TASK STATEMENT — In the listing below, print exactly the lines between the line holding "Open the Date de Valeur result dropdown" and the line holding "Select the comment", inclusive, and no more.

** Opening RAW DATA block **

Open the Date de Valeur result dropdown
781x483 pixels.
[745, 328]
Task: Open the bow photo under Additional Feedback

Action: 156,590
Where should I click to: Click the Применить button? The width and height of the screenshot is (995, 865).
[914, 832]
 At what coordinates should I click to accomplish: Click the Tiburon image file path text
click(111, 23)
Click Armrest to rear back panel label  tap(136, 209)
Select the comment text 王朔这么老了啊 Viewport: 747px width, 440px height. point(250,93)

** Closing RAW DATA block **
** Opening RAW DATA block **

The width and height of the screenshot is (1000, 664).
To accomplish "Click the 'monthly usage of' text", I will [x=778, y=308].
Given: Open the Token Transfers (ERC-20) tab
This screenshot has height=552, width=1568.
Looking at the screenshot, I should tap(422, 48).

** Closing RAW DATA block **
** Opening RAW DATA block **

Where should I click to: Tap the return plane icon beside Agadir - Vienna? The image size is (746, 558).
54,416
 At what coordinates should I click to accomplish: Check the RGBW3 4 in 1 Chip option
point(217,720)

** Closing RAW DATA block **

REPLY TO THE EXERCISE —
Open the Date de Valeur result dropdown
781x483 pixels.
[745, 328]
Task: Open the bow photo under Additional Feedback

Action: 156,590
Where should I click to: Click the Применить button? The width and height of the screenshot is (995, 865).
[914, 832]
 At what coordinates should I click to accomplish: Click the Tiburon image file path text
click(111, 23)
Click Armrest to rear back panel label  tap(136, 209)
Select the comment text 王朔这么老了啊 Viewport: 747px width, 440px height. point(250,93)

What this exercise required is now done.